Spatial Quantile Regression for Data With Smooth Density Functions
Brantley, H., M. Fuentes, J. Guinness, AND E. Thoma. Spatial Quantile Regression for Data With Smooth Density Functions. Statistica Sinica. International Chinese Statistical Association (ICSA), Statesboro, GA, 31(3):1167-1187, (2021). https://doi.org/10.5705/ss.202019.0002
Energy production operations, refineries, chemical plants, and other industries and waste facilities can emit air pollutants and odorous compounds from fugitive leaks, process malfunctions, and area sources that are hard to detect and manage. From the shared perspective of industries, regulators, and communities, improved understanding of stochastic industrial sources (SIS) can yield many benefits such as safer working environments, cost savings through reduced product loss, lower airshed impacts, and improved community relations. The emergence of lower-cost sensors, time integrated samples, and inverse modeling approaches, is enabling new cost-effective ways to detect and analyze SIS emissions. Under its next generation emissions measurement (NGEM) program, EPA is working with a range of partners to develop and test NGEM tools that can assist facilities in detection and management of sources. As described below, the following product contributes to the general advancement and communication of NGEM concepts.

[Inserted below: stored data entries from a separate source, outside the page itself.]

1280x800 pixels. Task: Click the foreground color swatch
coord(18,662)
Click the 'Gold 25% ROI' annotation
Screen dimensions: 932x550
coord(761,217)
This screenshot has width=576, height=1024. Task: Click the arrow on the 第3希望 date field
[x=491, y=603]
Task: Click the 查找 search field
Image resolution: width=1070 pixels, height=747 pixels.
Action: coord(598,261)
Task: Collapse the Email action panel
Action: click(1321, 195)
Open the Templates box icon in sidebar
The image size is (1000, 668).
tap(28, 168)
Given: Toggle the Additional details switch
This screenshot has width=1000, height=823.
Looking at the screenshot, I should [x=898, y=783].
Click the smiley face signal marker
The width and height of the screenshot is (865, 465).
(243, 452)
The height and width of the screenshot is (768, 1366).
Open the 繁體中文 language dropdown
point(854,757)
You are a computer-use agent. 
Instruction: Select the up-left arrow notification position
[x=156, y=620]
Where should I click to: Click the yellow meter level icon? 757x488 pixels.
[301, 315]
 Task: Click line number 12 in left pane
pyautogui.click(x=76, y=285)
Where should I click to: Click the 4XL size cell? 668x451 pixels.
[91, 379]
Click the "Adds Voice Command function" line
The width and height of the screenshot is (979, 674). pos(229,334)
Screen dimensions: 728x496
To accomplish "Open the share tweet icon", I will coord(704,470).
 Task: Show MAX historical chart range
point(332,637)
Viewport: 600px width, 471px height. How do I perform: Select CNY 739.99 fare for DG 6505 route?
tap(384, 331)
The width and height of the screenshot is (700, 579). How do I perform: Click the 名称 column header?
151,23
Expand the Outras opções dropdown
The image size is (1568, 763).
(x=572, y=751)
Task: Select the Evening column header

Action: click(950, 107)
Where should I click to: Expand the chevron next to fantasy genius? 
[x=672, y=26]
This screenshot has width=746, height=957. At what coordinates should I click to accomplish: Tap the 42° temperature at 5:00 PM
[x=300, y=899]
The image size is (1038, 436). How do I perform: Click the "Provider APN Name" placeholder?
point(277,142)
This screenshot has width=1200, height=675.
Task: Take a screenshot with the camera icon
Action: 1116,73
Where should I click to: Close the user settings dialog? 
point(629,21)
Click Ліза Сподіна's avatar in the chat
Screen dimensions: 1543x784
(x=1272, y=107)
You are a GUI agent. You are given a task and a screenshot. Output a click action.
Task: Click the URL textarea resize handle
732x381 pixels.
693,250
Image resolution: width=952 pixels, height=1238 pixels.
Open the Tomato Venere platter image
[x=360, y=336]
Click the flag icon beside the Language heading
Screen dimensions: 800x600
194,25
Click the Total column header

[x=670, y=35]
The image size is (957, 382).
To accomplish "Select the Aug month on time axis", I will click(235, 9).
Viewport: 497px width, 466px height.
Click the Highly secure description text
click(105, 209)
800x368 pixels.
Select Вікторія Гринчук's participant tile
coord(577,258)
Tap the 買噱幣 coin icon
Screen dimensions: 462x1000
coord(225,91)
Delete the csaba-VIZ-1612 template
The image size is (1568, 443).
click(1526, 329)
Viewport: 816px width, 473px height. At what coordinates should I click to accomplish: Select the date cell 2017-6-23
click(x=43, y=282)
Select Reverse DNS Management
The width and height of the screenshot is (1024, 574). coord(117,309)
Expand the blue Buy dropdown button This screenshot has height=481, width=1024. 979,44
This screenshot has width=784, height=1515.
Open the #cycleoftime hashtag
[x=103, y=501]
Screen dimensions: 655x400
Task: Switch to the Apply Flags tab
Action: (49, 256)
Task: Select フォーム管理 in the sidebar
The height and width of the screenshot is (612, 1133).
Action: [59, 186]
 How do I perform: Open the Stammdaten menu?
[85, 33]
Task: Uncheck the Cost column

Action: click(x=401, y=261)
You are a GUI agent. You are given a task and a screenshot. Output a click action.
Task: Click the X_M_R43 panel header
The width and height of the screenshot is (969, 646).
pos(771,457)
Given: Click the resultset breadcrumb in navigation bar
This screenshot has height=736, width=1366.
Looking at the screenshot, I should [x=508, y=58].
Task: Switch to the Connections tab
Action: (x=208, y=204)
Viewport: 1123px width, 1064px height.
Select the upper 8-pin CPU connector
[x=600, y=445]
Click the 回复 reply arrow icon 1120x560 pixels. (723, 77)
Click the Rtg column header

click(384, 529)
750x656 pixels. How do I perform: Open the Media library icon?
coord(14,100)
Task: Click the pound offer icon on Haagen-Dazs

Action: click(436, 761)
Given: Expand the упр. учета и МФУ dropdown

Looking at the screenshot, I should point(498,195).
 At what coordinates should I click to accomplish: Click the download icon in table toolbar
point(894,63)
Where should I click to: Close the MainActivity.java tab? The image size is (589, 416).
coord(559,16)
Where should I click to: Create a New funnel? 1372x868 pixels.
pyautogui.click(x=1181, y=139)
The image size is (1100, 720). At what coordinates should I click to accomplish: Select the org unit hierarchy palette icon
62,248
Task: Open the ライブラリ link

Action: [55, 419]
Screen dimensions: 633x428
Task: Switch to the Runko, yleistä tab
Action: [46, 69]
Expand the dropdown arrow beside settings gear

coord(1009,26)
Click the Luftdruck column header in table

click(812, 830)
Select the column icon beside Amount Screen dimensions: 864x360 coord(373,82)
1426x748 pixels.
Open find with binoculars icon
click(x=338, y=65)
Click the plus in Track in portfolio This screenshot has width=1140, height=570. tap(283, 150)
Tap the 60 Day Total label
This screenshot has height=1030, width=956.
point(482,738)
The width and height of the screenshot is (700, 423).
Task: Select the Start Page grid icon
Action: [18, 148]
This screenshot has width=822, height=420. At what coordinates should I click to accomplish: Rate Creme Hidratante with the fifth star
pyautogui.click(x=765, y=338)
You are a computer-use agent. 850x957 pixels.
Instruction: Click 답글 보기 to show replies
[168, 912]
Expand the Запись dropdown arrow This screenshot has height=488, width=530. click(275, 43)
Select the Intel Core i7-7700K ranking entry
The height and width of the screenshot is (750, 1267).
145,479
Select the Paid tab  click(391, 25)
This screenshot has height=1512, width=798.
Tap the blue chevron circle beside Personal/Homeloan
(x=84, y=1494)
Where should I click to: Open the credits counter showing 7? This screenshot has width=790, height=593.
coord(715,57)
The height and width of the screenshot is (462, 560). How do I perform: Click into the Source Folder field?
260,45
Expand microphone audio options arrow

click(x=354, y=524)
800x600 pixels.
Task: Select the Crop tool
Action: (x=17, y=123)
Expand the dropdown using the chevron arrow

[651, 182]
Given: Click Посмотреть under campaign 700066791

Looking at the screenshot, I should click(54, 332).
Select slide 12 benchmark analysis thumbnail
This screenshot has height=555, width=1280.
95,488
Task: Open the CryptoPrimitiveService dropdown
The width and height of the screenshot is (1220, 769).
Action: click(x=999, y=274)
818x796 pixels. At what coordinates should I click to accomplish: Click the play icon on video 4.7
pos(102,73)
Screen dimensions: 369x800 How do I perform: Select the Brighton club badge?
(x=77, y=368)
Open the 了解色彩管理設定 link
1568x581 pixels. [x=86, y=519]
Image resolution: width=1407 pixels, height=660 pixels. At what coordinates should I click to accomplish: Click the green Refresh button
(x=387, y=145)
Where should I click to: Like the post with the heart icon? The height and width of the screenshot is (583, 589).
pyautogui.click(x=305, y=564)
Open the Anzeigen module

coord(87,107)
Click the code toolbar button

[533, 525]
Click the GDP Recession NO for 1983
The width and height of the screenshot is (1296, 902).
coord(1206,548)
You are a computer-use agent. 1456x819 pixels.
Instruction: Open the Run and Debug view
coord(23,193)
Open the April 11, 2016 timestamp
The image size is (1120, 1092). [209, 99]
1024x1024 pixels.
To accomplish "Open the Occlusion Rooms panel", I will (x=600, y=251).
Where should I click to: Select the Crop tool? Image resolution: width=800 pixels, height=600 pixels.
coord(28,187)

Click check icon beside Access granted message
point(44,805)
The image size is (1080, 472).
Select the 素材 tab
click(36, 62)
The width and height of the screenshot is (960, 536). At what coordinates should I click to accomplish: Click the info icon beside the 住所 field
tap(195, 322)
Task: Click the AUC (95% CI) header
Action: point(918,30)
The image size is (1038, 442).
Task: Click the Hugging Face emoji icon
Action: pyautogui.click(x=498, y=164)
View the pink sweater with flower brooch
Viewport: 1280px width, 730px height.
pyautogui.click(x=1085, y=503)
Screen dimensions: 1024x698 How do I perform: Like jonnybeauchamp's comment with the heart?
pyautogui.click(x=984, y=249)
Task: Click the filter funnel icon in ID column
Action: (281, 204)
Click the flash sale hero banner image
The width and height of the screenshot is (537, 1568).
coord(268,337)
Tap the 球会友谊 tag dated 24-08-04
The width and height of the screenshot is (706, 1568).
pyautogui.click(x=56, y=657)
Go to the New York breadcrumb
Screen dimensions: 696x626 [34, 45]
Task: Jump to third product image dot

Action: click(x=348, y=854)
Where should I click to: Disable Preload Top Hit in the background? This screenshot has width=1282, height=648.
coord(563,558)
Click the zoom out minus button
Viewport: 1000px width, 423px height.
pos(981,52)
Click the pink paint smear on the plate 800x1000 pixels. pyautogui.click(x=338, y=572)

We derive the properties and demonstrate the desirability of a model-based method for estimating the spatially varying effects of covariates on a quantile function. By modeling the quantile function as a combination of I-spline basis functions and Pareto tail distributions, we allow for flexible parametric modeling of the extremes, while preserving the nonparametric flexibility in the center of the distribution. We further establish that the model guarantees the desired degree of differentiability in the density function, and enables us to estimate nonstationary covariance functions that are dependent on the predictors. We use a simulation study to show that the proposed method outperforms other methods in terms of producing efficient estimates of the effects of predictors, particularly in distributions with heavy tails. To illustrate the utility of the model, we apply it to measurements of benzene collected around an oil refinery to determine the effect of an emission source within the refinery on the distribution of the fence line measurements.